THIS Is The Best State To Buy Your Seafood From

mbg Sustainability Editor By Emma Loewe
mbg Sustainability Editor
Emma Loewe is the Sustainability Editor at mindbodygreen and the author of "The Spirit Almanac: A Modern Guide To Ancient Self Care."

Photo by Stephen Morris

With the coming of summer, anticipation for seafood dinners, sushi specials, and lobster rolls runs at an all-time high. But before we dig into the season's bounty, it's worth doing a little bit of research into where our fish comes from.

In an age when ocean pollution runs rampant, you first want to make sure your catch is sourced from clean waters since contaminants can accumulate in their bodies. (Case in point: Mussels in the Puget Sound just tested positive for opioids!) Then you'll want to look into whether it was caught using sustainable practices that didn't contribute to overfishing. According to the latest numbers, we're now fishing more than half of the world's oceans, and 31.4% of these fisheries are overfished. This means that not enough fish are left to replenish at the same rate year after year.

Last month, mbg explored how fish farms, when managed correctly, could help shape a healthier future for the industry. However, they need to work in tandem with the wild-caught industry. And when it comes to wild-caught practices, Alaska's are hard to beat.

Why fish from Alaska is a cut above the rest.

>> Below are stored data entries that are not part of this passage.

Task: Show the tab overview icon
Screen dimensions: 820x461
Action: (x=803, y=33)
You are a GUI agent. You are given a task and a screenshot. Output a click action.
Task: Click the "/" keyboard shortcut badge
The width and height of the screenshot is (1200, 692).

Alaska is the one state that has sustainable fishing laws written into its constitution. A government-appointed group sets limits on how many fish are available to be caught year after year by studying things like spawning rates and migration patterns. It also caps the number of days that fishers are allowed to head out to sea. Every commercial fisher in the country is required to have a permit. While these rules may sound impossible to enforce along a 34,000-mile coastline, the state has historically taken the job really seriously.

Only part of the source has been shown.